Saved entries
BEGIN

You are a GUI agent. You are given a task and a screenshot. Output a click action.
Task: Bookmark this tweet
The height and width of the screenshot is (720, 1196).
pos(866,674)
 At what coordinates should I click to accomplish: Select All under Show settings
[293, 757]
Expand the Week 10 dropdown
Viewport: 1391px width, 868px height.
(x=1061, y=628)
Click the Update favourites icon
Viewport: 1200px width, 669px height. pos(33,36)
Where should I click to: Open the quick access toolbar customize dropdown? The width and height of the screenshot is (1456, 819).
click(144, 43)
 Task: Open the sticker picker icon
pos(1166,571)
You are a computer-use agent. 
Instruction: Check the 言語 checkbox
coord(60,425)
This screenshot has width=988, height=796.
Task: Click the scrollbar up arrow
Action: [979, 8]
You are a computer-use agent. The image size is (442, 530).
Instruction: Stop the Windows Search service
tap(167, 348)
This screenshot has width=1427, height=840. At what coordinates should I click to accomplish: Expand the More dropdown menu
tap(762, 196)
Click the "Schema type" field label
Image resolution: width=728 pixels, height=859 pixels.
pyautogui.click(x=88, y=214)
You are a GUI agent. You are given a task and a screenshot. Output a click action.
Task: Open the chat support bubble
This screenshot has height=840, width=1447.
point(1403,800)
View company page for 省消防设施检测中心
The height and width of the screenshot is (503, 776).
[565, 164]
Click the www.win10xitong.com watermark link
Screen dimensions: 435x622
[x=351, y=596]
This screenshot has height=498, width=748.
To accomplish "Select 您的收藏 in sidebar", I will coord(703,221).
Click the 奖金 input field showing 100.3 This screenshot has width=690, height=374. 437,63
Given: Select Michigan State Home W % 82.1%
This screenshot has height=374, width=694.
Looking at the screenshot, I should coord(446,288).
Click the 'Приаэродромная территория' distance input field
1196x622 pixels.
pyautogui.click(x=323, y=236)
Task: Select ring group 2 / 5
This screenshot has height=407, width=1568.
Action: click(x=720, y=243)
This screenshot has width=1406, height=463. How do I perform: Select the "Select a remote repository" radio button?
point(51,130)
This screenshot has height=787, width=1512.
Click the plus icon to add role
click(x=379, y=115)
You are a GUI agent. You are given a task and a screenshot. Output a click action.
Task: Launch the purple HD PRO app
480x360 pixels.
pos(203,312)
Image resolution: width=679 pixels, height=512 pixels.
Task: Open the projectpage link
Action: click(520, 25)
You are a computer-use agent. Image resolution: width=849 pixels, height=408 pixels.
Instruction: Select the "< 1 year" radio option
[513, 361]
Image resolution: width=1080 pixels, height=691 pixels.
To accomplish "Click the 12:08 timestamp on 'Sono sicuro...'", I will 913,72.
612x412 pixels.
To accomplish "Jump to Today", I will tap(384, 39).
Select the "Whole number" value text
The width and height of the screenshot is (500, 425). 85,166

END

[The problem]
Reply with nothing but the number of lines in the data above that contain "field".

[Solution to the exercise]
3